[BEGIN Data shown]
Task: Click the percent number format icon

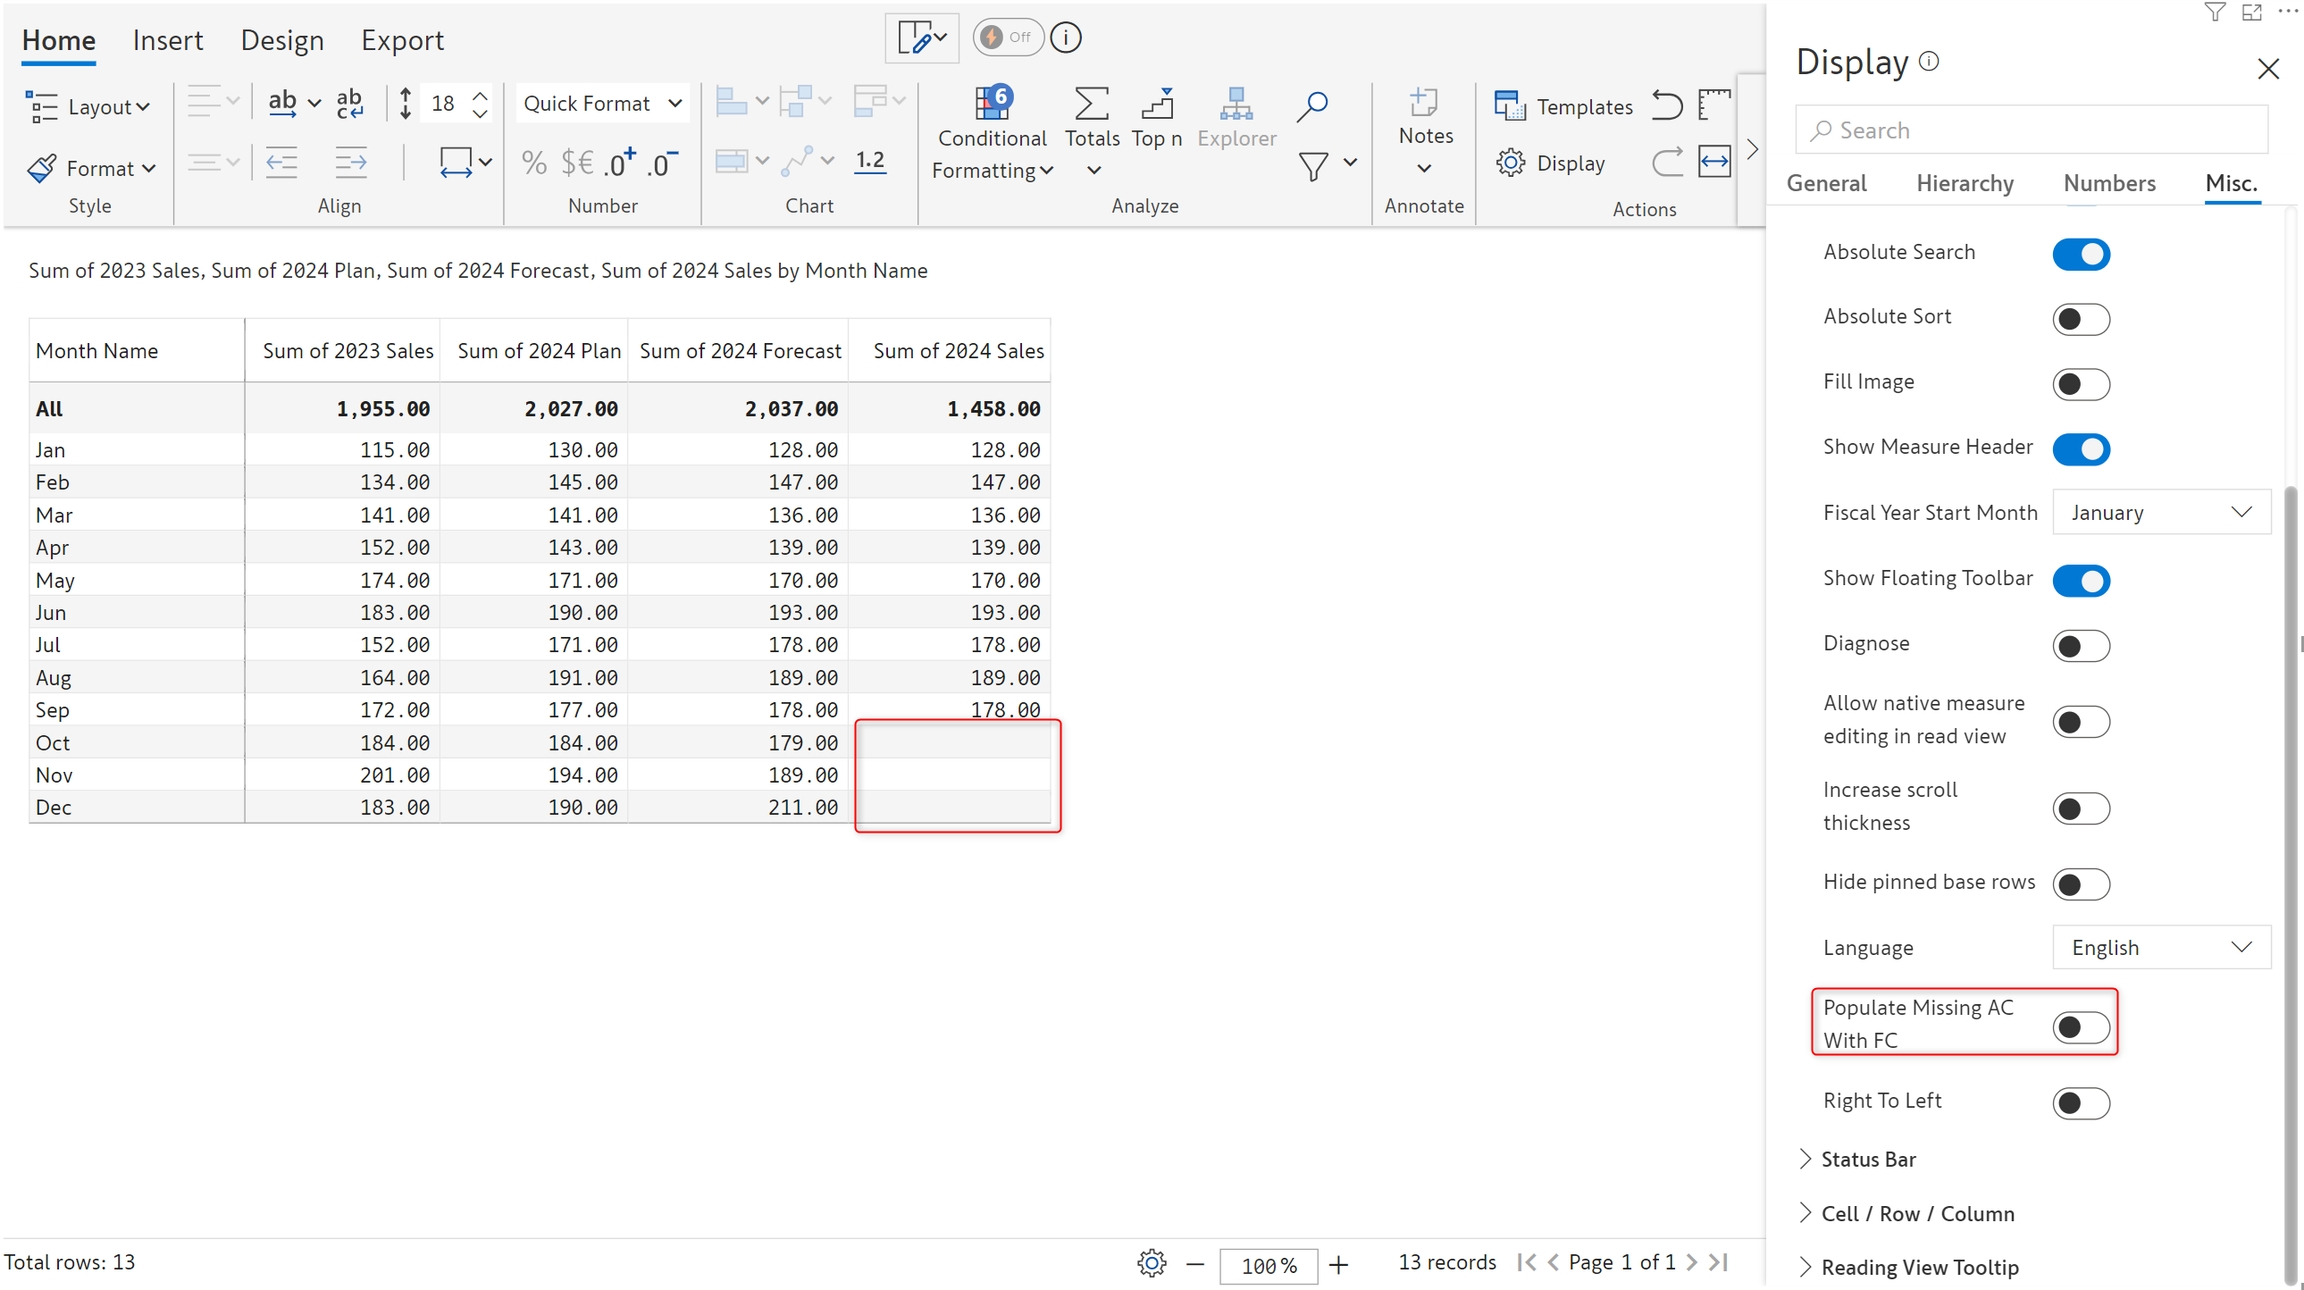Action: (x=534, y=163)
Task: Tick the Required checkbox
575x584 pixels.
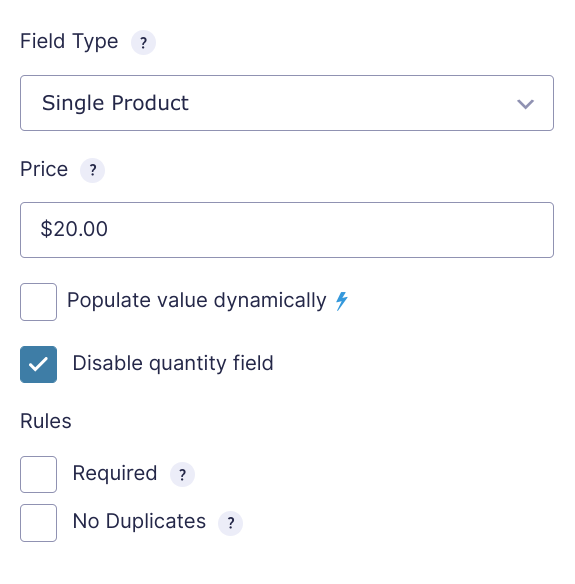Action: point(38,474)
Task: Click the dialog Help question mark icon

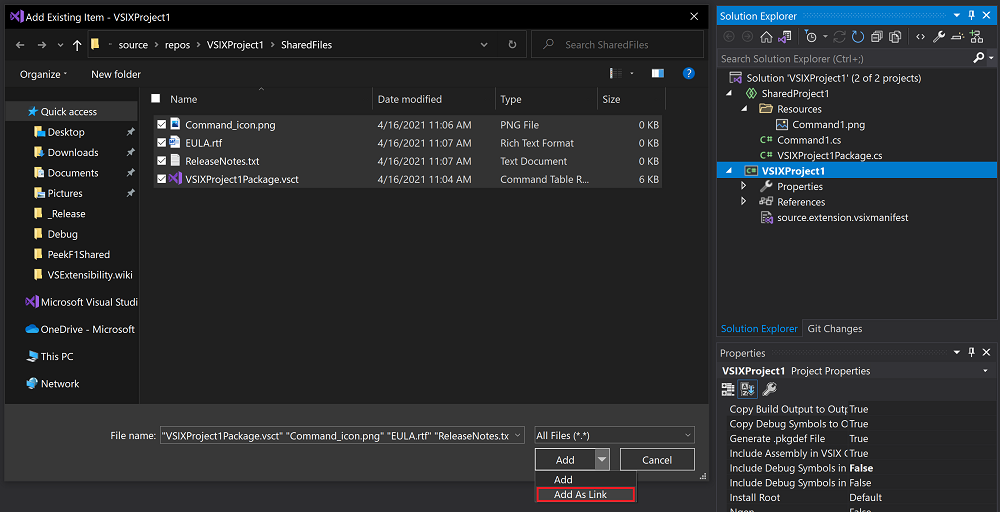Action: (688, 74)
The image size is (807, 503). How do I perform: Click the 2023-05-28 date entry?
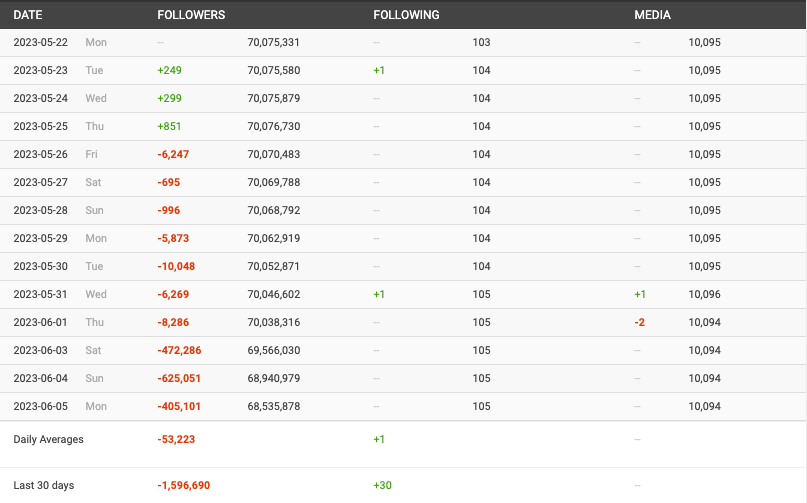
[END Data shown]
## Exercise
List each line above that contains the word "icon".

## Result
Task: Click the percent number format icon
Task: Click the dialog Help question mark icon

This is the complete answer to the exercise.